◆ Dokumen
- - -

Anggap saja belum pernah ada orang yang meneliti secara statistik, atau penelitian ilmiah bahwa bencana alam memiliki hubungan dengan adanya maksiat. Namun pernyataan “bencana alam tidak memiliki hubungan dengan adanya maksiat” pun merupakan sebuah hipotesa yang perlu pembuktian ilmiah. Dan untuk membuktikan hipotesa ini sendiri pun hampir tidak mungkin. Karena maksiat, kecilnya maupun besarnya, tersebar di seluruh dunia, di setiap waktu dan tempat. Hari ini saja, sudah berapa maksiat yang anda lakukan? Jawablah dengan jujur. Hampir tidak ada waktu dan tempat di dunia ini yang kosong dari maksiat. Saya, anda dan seluruh manusia tidak bisa lepas dari salah dan dosa. Nabi Shallallahu’alaihi Wasallam bersabda:
كل بني آدم خطاء وخير الخطائين التوابون
“Setiap manusia itu banyak berbuat salah, dan orang terbaik di antara mereka adalah yang bertaubat” (HR. At Tirmidzi no.2687. Dihasankan Al Albani dalam Shahih Sunan At Tirmidzi)
Jadi ternyata, orang yang mengatakan: “bencana alam tidak memiliki hubungan dengan adanya maksiat” hanya berlandaskan pada hipotesa yang lemah.
Jika ada hubungannya, mengapa kaum terbejat masih aman saja?
Mereka memiliki alasan lain: “andai bencana dengan maksiat ada hubungannya, mengapa tempat yang banyak maksiat, bahkan negeri kafir, banyak yang jarang terkena bencana”.

- - -

◆ Informasi yang Ditampilkan
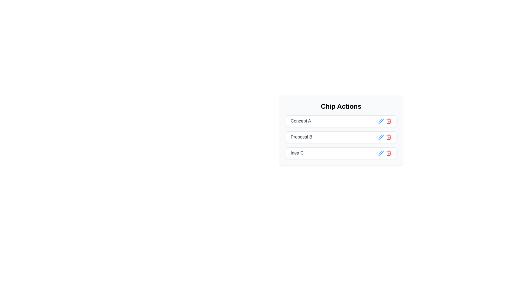 This screenshot has height=298, width=529. I want to click on delete button next to the chip labeled Concept A, so click(389, 121).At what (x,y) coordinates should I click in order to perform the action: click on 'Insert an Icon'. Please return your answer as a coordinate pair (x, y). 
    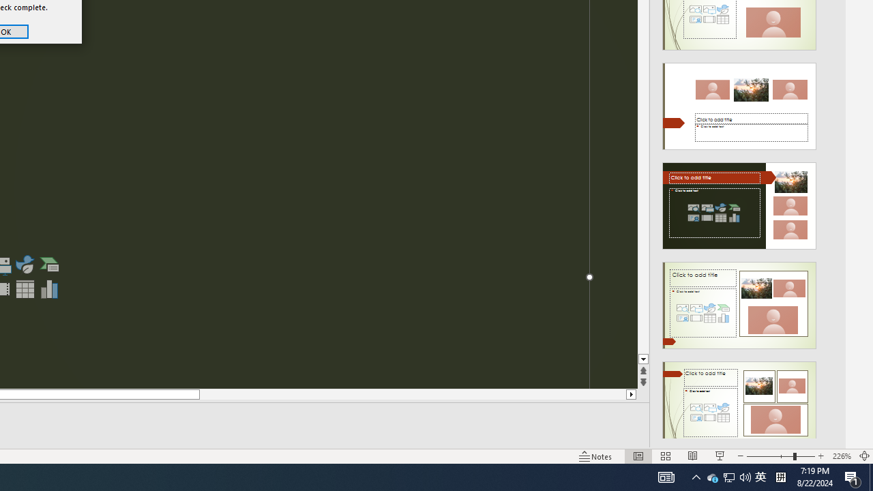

- - -

◆ Tujuan Tugas
Tulis ulang paragraf dalam dokumen tentang bencana alam dan maksiat yang dimulai dengan "Anggap saja belum pernah" menjadi daftar poin yang lebih singkat. Pertahankan fakta utamanya.

◆ Hasil
- Anggap saja belum ada penelitian statistik atau ilmiah yang menunjukkan bahwa bencana alam berhubungan dengan maksiat.
- Namun, pernyataan bahwa bencana alam tidak berhubungan dengan maksiat juga merupakan hipotesa yang perlu dibuktikan secara ilmiah.
- Hipotesa itu hampir tidak mungkin dibuktikan karena maksiat, baik kecil maupun besar, tersebar di seluruh dunia, di setiap waktu dan tempat.
- Hampir tidak ada waktu dan tempat di dunia yang kosong dari maksiat, dan tidak ada manusia yang lepas dari salah dan dosa.
- Paragraf ini ditutup dengan pengantar menuju sabda Nabi Shallallahu'alaihi Wasallam.